Viglen cheers bulging sales and profits

System builder says rise in sales to academies helped swell top and bottom line last year

Public sector IT supplier Viglen has posted a solid rise in turnover and profits on the back of bulging sales to academy schools.

For its fiscal year to 30 September 2012, the St Albans-based system builder saw profit jump 45 per cent to £2.1m on revenue that rose seven per cent to £66.2m, according to a filing on Companies House.

Viglen put the increase down to new business it had won with academy schools, which it said replaced a decline in low-margin public sector sales.

It claims to have already been awarded or to have secured preferred bidder status on more than £14m worth of contracts via the Becta ICT Services framework, which it said is the main procurement route for the government's Free School programme. Most of these contracts will deliver in 2013.
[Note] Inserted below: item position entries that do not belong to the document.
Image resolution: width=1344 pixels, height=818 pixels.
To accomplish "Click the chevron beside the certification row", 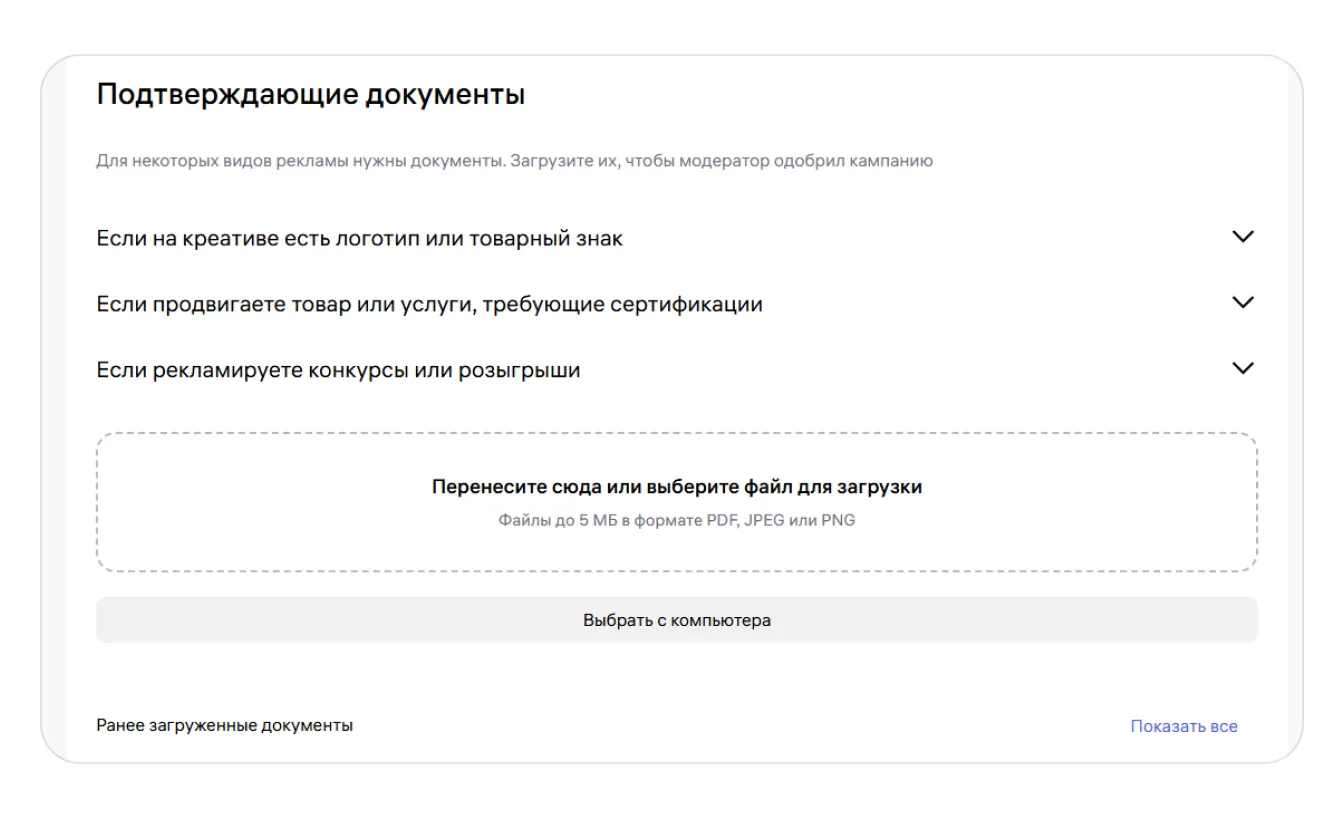I will (1242, 303).
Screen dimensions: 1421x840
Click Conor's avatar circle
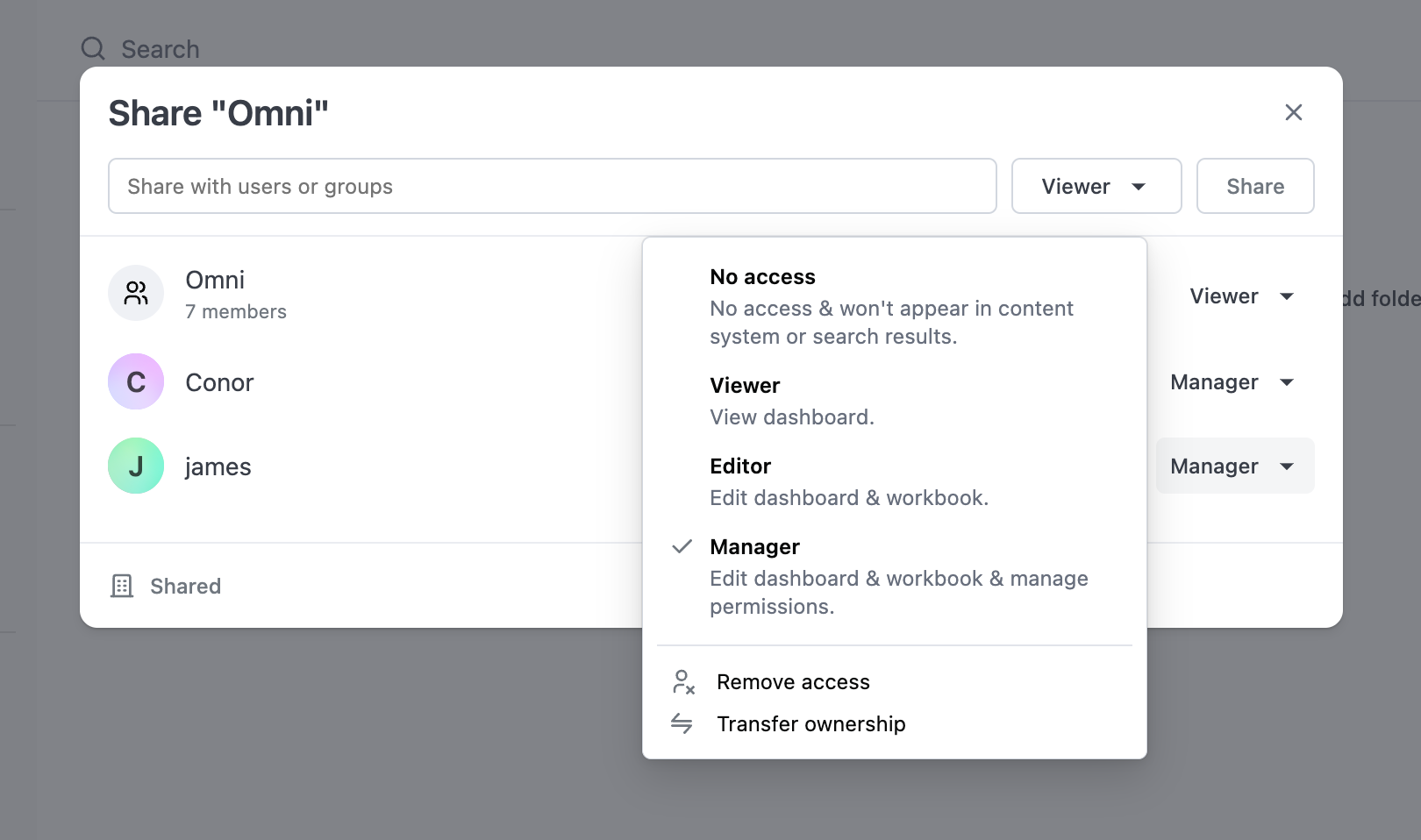coord(136,381)
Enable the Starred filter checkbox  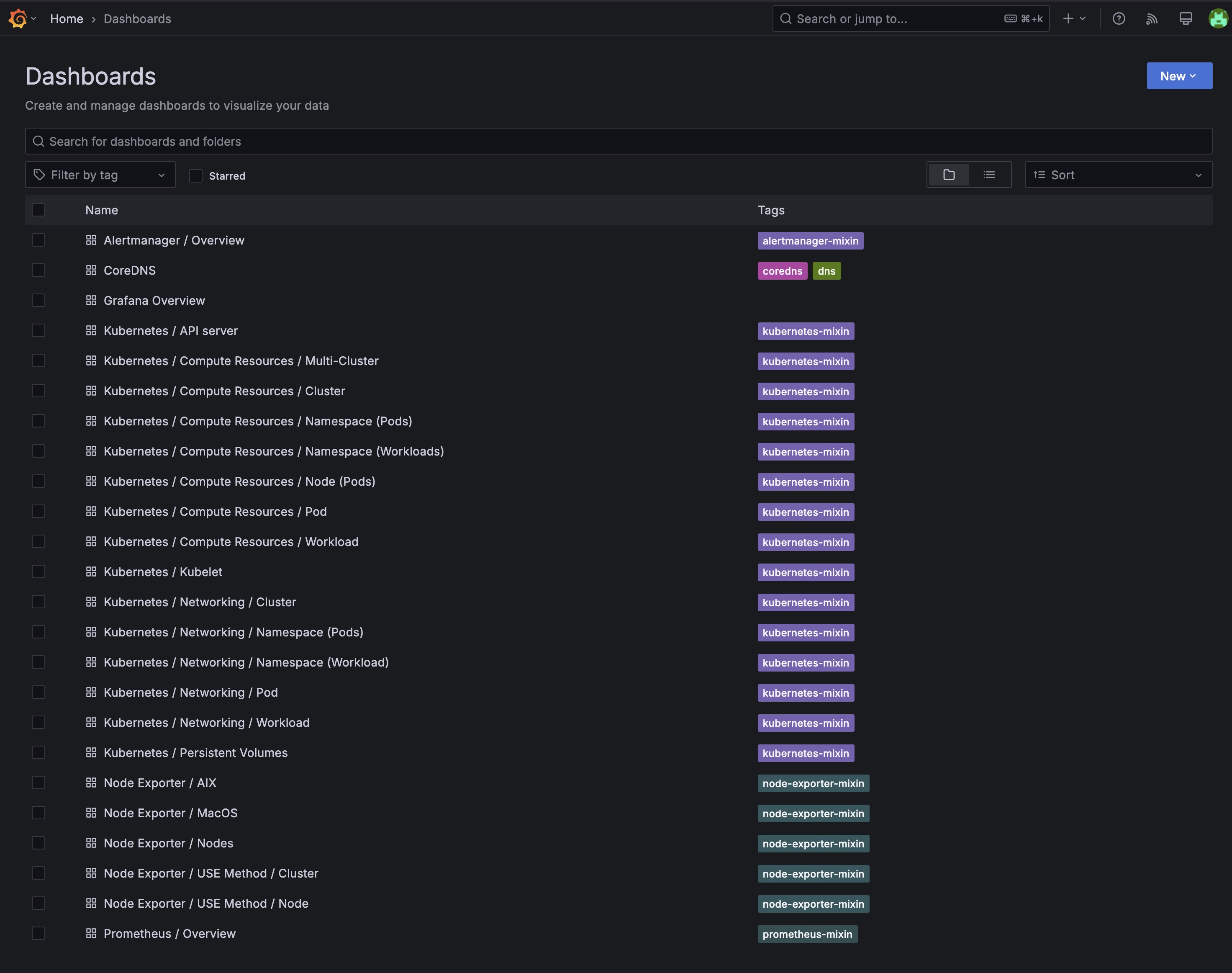pyautogui.click(x=195, y=175)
Viglen focuses on pushing PCs, networking, software and services but said it will invest further in storage and high-performance computing in 2013.

It said: "Although the marketplace within the public sector remains challenging, the company believes that the frameworks that it is on, together with the four ISO accreditations it now holds, put it in a strong place to not only maintain its market share in its core activities but to grow due to strong performances in academies and storage."
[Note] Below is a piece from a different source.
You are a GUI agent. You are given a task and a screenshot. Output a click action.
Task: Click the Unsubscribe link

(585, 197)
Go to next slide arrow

Sir Alan Sugar stepped down as Viglen chairman in 2009 but the firm has since been used to house Apprentice winners, most controversially series 10 victor Stella English, who recently lost her case of constructive dismissal against Viglen. The firm's headquarters are used to film several recurring scenes from the popular BBC series, including the ‘walk of shame' scene, where each week's fired candidate is dispatched in a taxi outside its building.

Average employee numbers for the year stood at 176, up 12 on the previous year, with 44 working in production and warehousing and 132 in sales and administration. Viglen's wage bill rose by seven per cent to £6m, meaning the average employee was paid just over £34,000. Directors' pay rose to just over £315,000.